Print all records exactly, pictures left out.

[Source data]
════════
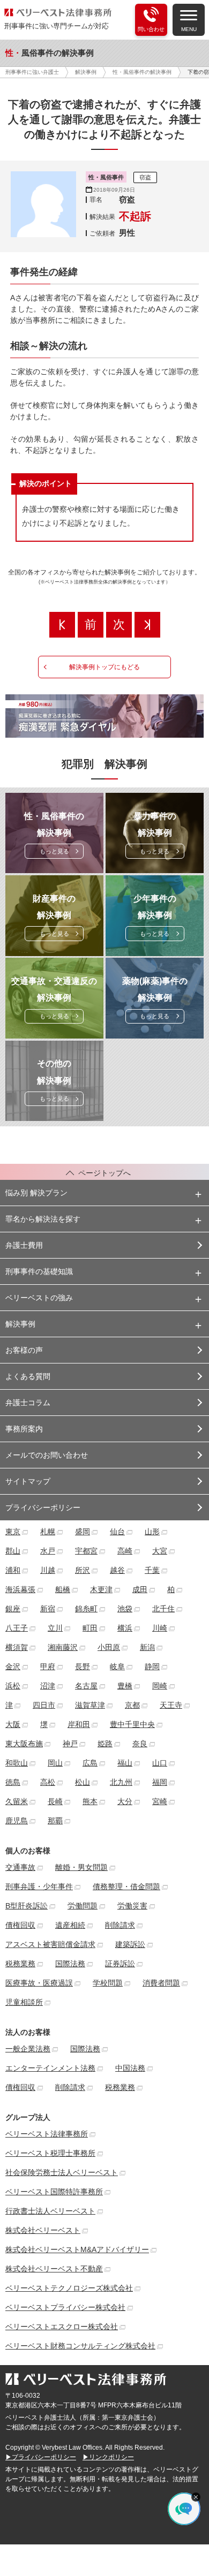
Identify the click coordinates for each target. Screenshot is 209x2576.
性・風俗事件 (106, 177)
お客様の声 (24, 1350)
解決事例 (20, 1324)
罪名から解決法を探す (42, 1219)
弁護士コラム (27, 1402)
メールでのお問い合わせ (46, 1455)
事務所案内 (24, 1429)
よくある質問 (27, 1376)
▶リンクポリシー (108, 2457)
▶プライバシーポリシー (40, 2457)
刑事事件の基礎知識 (39, 1271)
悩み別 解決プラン (36, 1192)
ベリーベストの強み (39, 1297)
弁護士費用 (24, 1245)
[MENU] (189, 14)
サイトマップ (27, 1481)
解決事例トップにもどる (104, 667)
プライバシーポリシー (42, 1507)
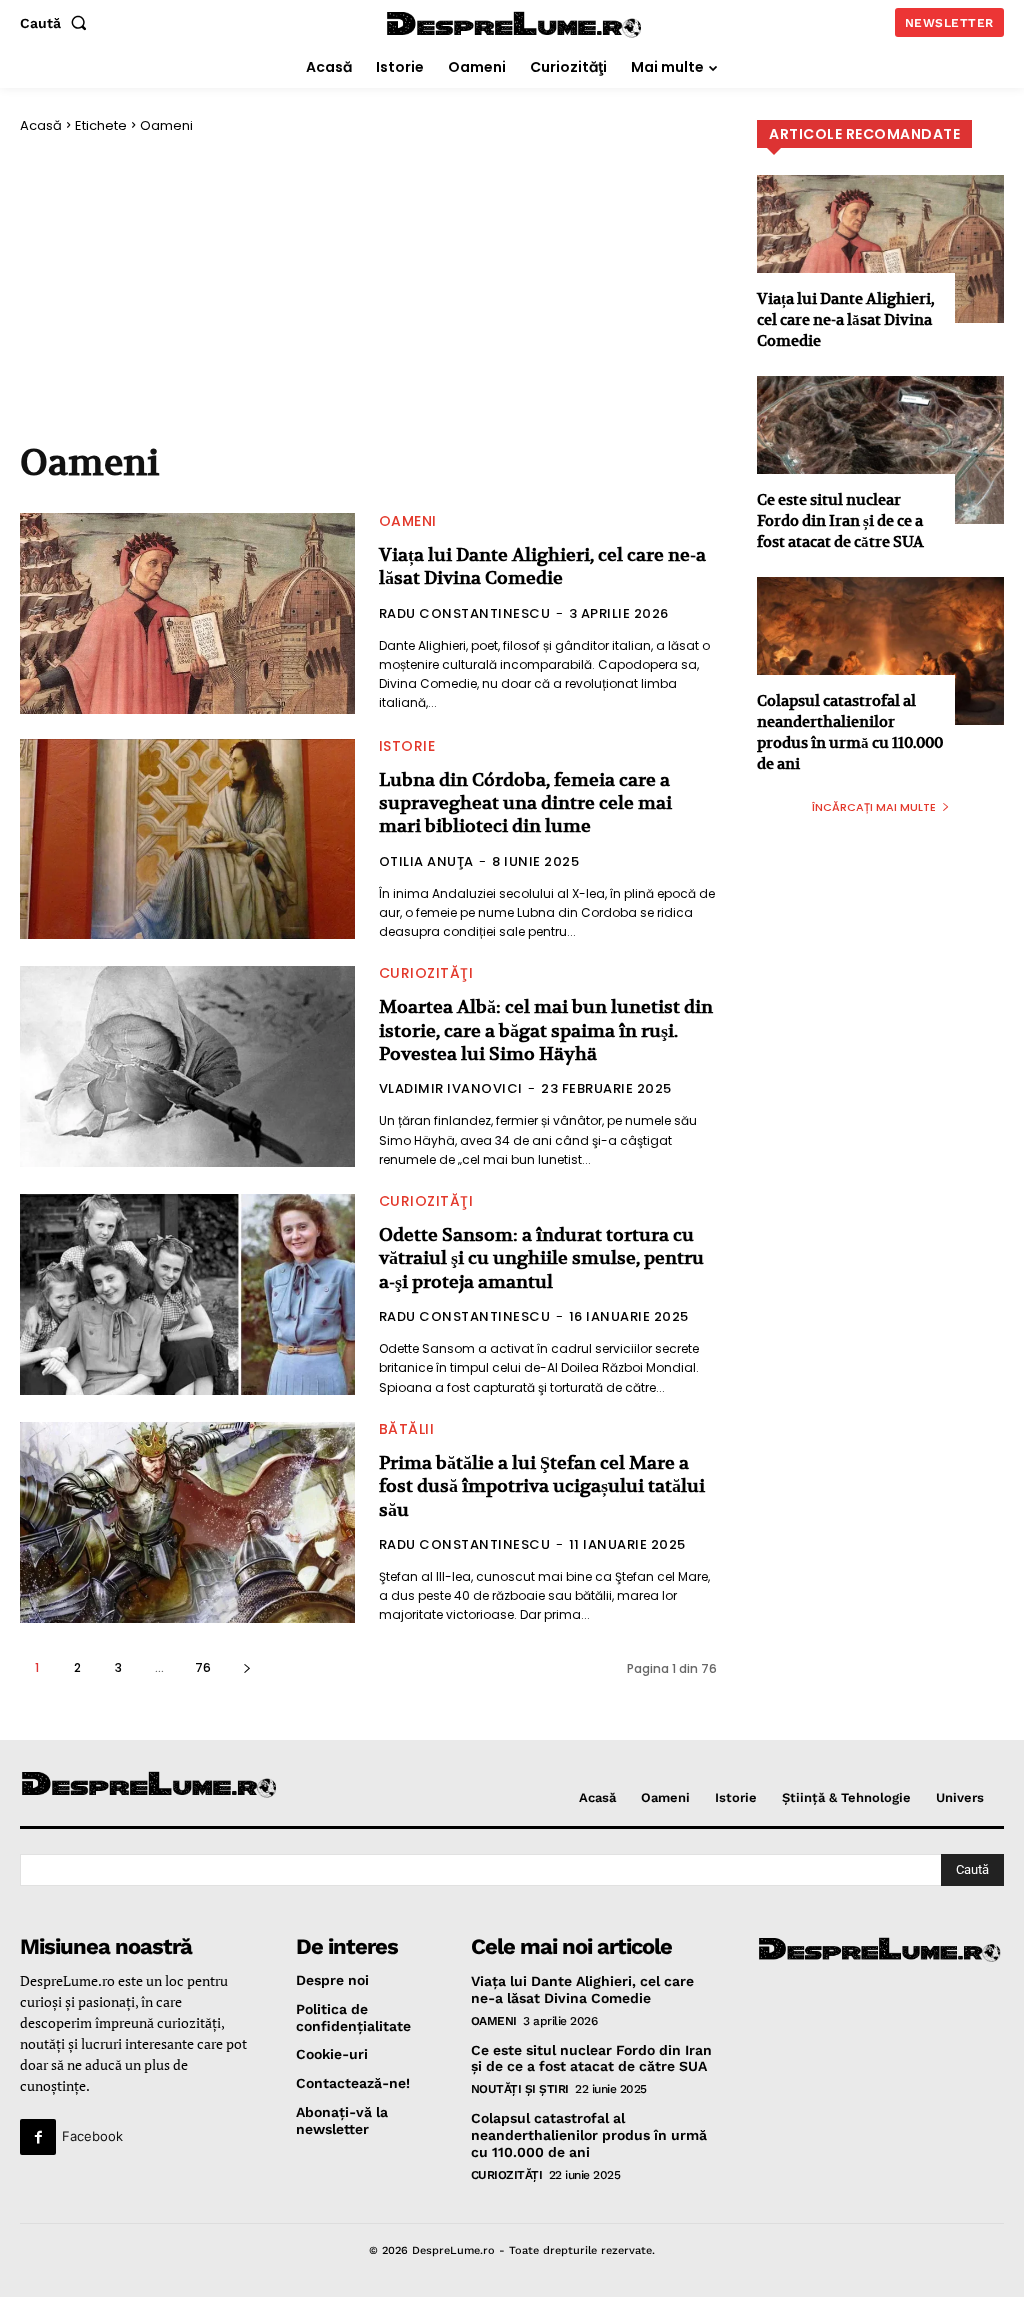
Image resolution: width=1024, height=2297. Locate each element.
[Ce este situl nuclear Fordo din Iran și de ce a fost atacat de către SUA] (880, 450)
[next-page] (246, 1667)
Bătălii (407, 1429)
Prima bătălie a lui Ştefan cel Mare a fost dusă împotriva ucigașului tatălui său (542, 1486)
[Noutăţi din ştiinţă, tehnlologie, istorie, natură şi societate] (133, 1785)
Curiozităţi (426, 973)
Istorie (407, 746)
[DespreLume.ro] (515, 25)
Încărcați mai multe (874, 807)
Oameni (408, 521)
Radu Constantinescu (465, 613)
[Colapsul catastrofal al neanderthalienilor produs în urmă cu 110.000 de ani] (880, 651)
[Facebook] (38, 2137)
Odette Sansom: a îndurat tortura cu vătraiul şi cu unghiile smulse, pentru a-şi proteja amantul (541, 1258)
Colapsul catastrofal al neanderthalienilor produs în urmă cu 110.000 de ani (850, 732)
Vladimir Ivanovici (451, 1088)
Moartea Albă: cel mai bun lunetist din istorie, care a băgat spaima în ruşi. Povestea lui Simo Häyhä (546, 1030)
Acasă (41, 125)
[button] (57, 23)
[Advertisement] (368, 288)
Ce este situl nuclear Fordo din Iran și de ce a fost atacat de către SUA (840, 520)
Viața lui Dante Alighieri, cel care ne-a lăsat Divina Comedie (542, 566)
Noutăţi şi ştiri (520, 2089)
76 (203, 1667)
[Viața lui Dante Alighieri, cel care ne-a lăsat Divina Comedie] (187, 613)
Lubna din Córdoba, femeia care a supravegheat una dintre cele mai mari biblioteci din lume (525, 803)
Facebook (92, 2136)
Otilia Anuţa (426, 861)
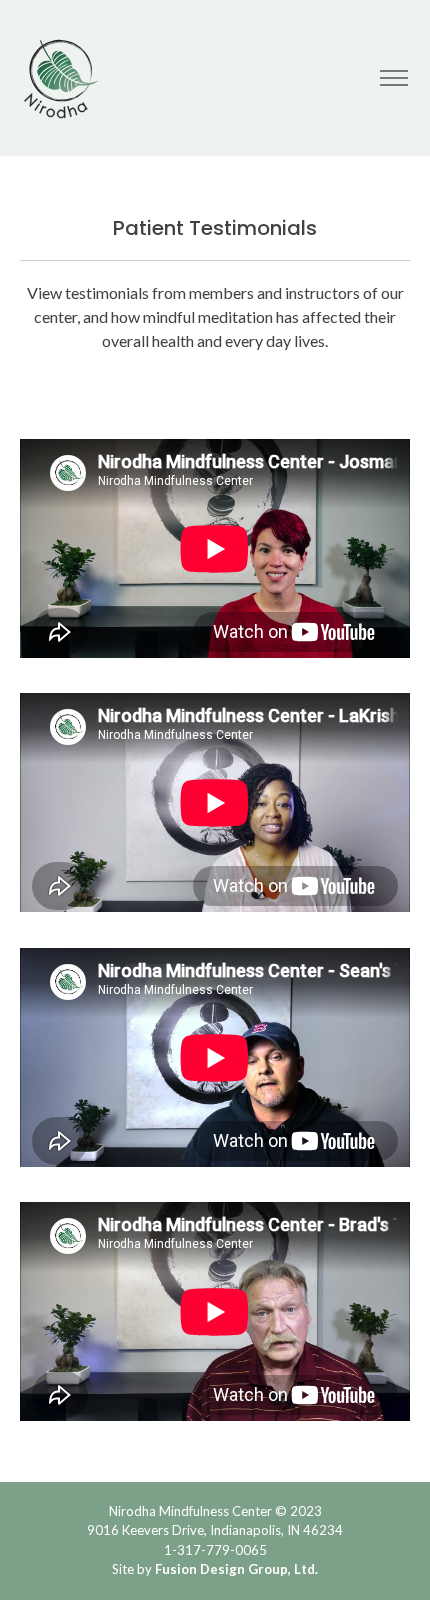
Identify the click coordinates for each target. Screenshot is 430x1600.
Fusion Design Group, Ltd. (236, 1569)
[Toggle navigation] (393, 78)
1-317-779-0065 (215, 1550)
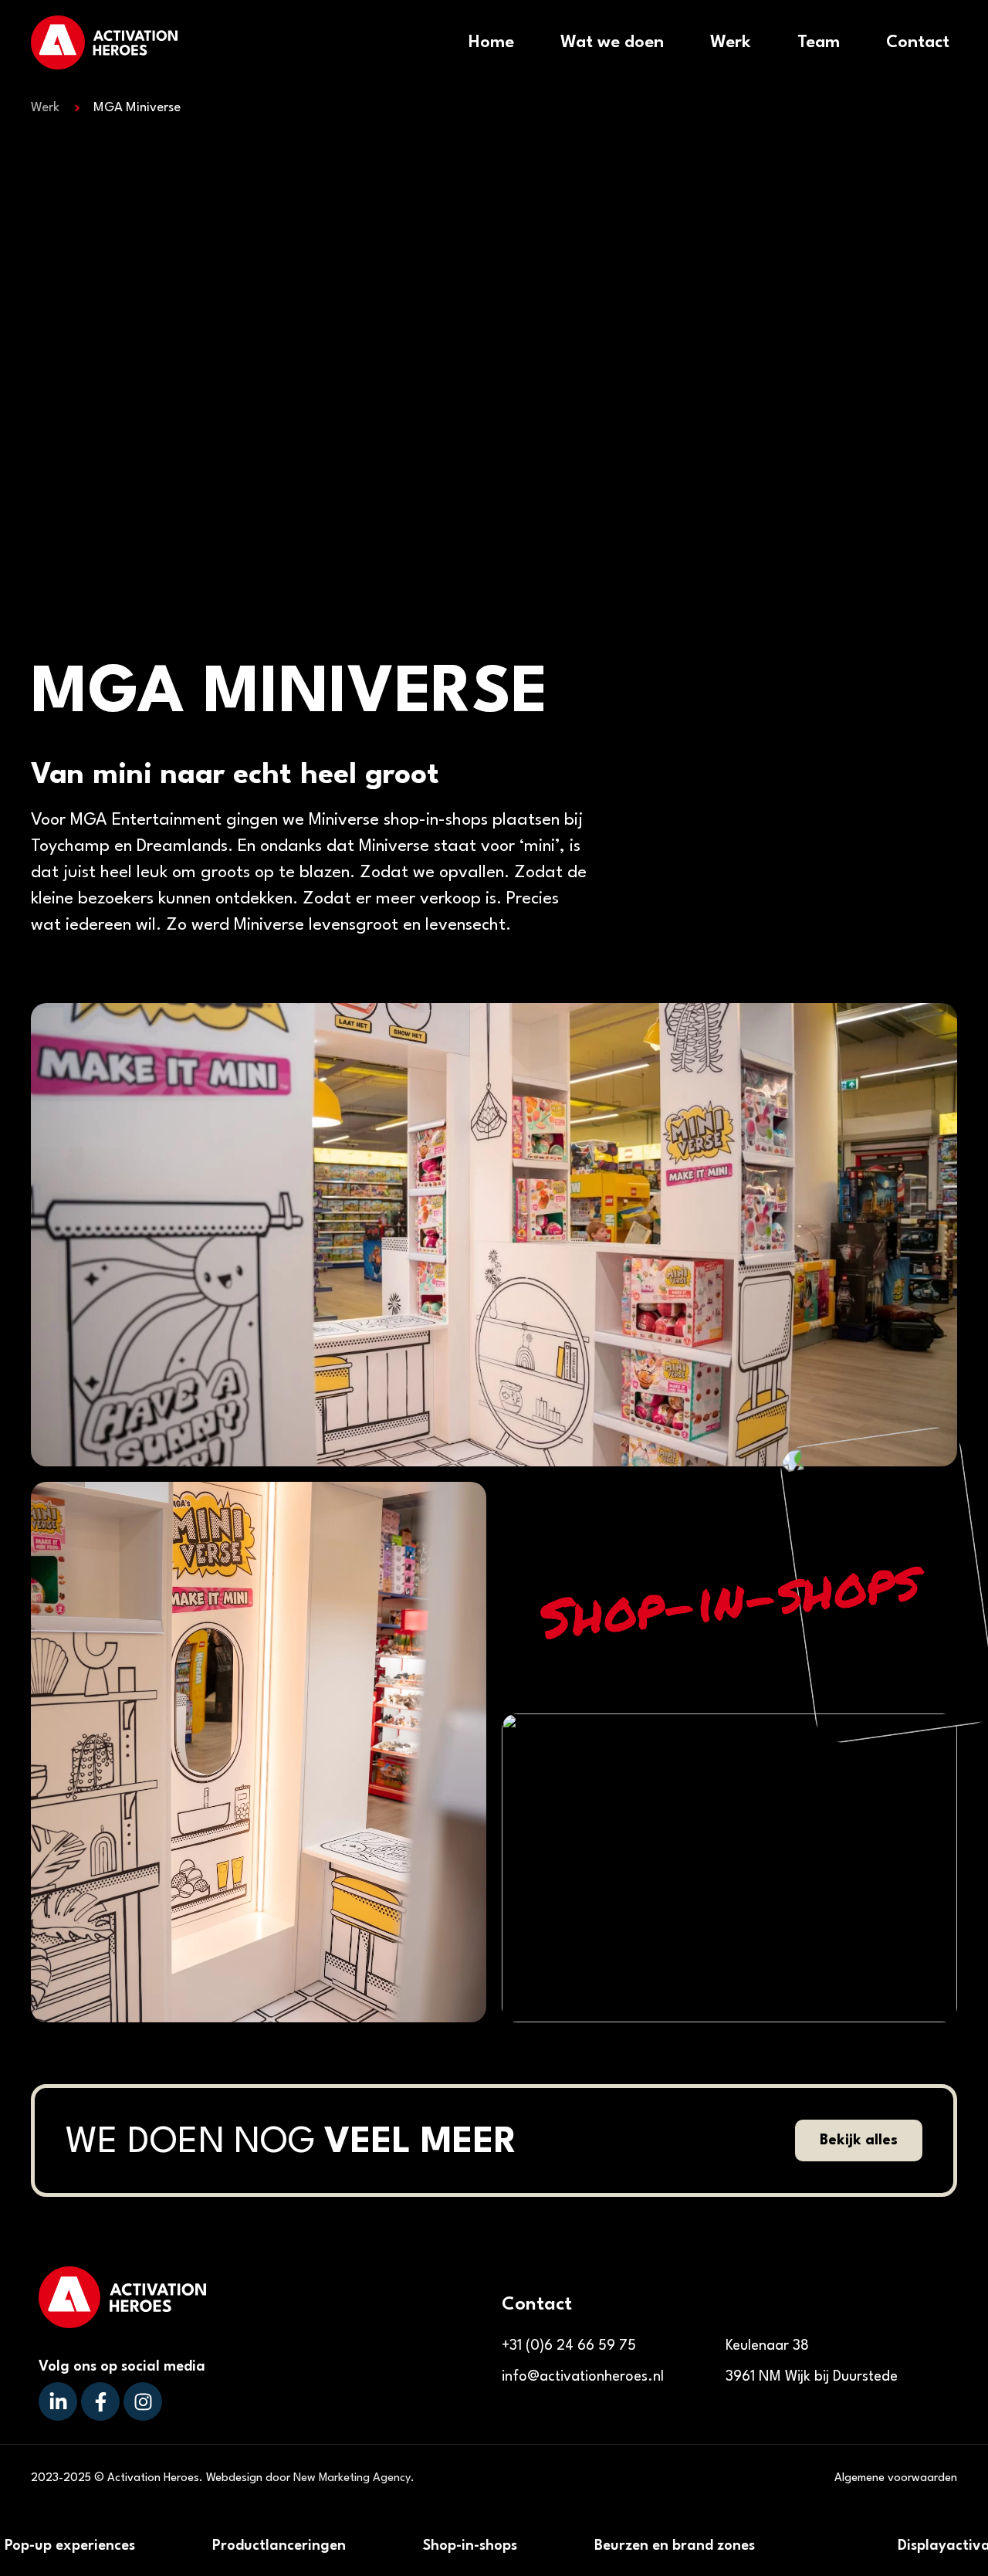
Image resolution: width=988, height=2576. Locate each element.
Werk (730, 42)
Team (818, 42)
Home (491, 42)
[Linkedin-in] (58, 2401)
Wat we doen (612, 42)
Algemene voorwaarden (895, 2478)
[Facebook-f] (100, 2401)
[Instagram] (143, 2401)
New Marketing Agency (352, 2478)
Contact (917, 42)
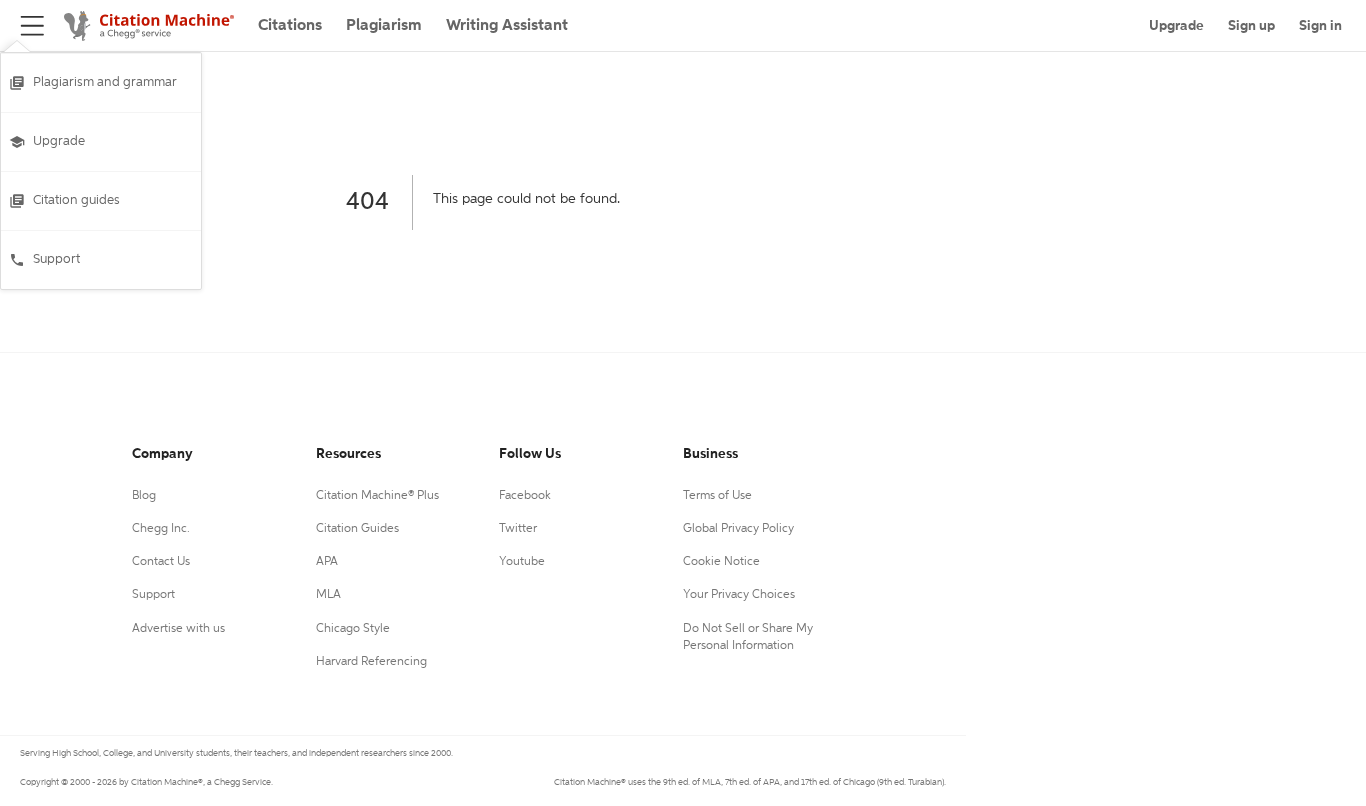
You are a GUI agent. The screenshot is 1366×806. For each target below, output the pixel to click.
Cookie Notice (721, 562)
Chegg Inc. (161, 529)
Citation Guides (357, 529)
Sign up (1251, 26)
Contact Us (161, 562)
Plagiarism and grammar (105, 82)
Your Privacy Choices (739, 595)
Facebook (525, 496)
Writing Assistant (507, 26)
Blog (144, 496)
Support (56, 259)
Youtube (522, 562)
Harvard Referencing (371, 662)
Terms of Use (717, 496)
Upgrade (59, 141)
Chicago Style (353, 629)
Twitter (518, 529)
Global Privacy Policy (738, 529)
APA (327, 562)
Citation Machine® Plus (377, 496)
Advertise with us (178, 629)
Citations (290, 26)
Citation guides (76, 200)
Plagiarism (384, 26)
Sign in (1320, 26)
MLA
════════
Answer to the problem →
Identify the click coordinates for each target. Screenshot is 209x2576.
性・風俗事件 (106, 177)
お客様の声 (24, 1350)
解決事例 (20, 1324)
罪名から解決法を探す (42, 1219)
弁護士コラム (27, 1402)
メールでのお問い合わせ (46, 1455)
事務所案内 (24, 1429)
よくある質問 (27, 1376)
▶リンクポリシー (108, 2457)
▶プライバシーポリシー (40, 2457)
刑事事件の基礎知識 (39, 1271)
悩み別 解決プラン (36, 1192)
ベリーベストの強み (39, 1297)
弁護士費用 (24, 1245)
[MENU] (189, 14)
サイトマップ (27, 1481)
解決事例トップにもどる (104, 667)
プライバシーポリシー (42, 1507)
Image resolution: width=1024, height=2297. Locate each element.
[Ce este situl nuclear Fordo din Iran și de ce a fost atacat de către SUA] (880, 450)
[next-page] (246, 1667)
Bătălii (407, 1429)
Prima bătălie a lui Ştefan cel Mare a fost dusă împotriva ucigașului tatălui său (542, 1486)
[Noutăţi din ştiinţă, tehnlologie, istorie, natură şi societate] (133, 1785)
Curiozităţi (426, 973)
Istorie (407, 746)
[DespreLume.ro] (515, 25)
Încărcați mai multe (874, 807)
Oameni (408, 521)
Radu Constantinescu (465, 613)
[Colapsul catastrofal al neanderthalienilor produs în urmă cu 110.000 de ani] (880, 651)
[Facebook] (38, 2137)
Odette Sansom: a îndurat tortura cu vătraiul şi cu unghiile smulse, pentru a-şi proteja amantul (541, 1258)
Colapsul catastrofal al neanderthalienilor produs în urmă cu 110.000 de ani (850, 732)
Vladimir Ivanovici (451, 1088)
Moartea Albă: cel mai bun lunetist din istorie, care a băgat spaima în ruşi. Povestea lui Simo Häyhä (546, 1030)
Acasă (41, 125)
[button] (57, 23)
[Advertisement] (368, 288)
Ce este situl nuclear Fordo din Iran și de ce a fost atacat de către SUA (840, 520)
Viața lui Dante Alighieri, cel care ne-a lăsat Divina Comedie (542, 566)
Noutăţi şi ştiri (520, 2089)
76 (203, 1667)
[Viața lui Dante Alighieri, cel care ne-a lăsat Divina Comedie] (187, 613)
Lubna din Córdoba, femeia care a supravegheat una dintre cele mai mari biblioteci din lume (525, 803)
Facebook (92, 2136)
Otilia Anuţa (426, 861)
Identify the click coordinates for each target. Screenshot is 430x1600.
Fusion Design Group, Ltd. (236, 1569)
[Toggle navigation] (393, 78)
1-317-779-0065 (215, 1550)
Image resolution: width=988, height=2576. Locate each element.
Werk (730, 42)
Team (818, 42)
Home (491, 42)
[Linkedin-in] (58, 2401)
Wat we doen (612, 42)
Algemene voorwaarden (895, 2478)
[Facebook-f] (100, 2401)
[Instagram] (143, 2401)
New Marketing Agency (352, 2478)
Contact (917, 42)
You are a GUI agent. The screenshot is 1366×806. For each target below, output the pixel to click.
Cookie Notice (721, 562)
Chegg Inc. (161, 529)
Citation Guides (357, 529)
Sign up (1251, 26)
Contact Us (161, 562)
Plagiarism and grammar (105, 82)
Your Privacy Choices (739, 595)
Facebook (525, 496)
Writing Assistant (507, 26)
Blog (144, 496)
Support (56, 259)
Youtube (522, 562)
Harvard Referencing (371, 662)
Terms of Use (717, 496)
Upgrade (59, 141)
Chicago Style (353, 629)
Twitter (518, 529)
Global Privacy Policy (738, 529)
APA (327, 562)
Citation Machine® Plus (377, 496)
Advertise with us (178, 629)
Citations (290, 26)
Citation guides (76, 200)
Plagiarism (384, 26)
Sign in (1320, 26)
MLA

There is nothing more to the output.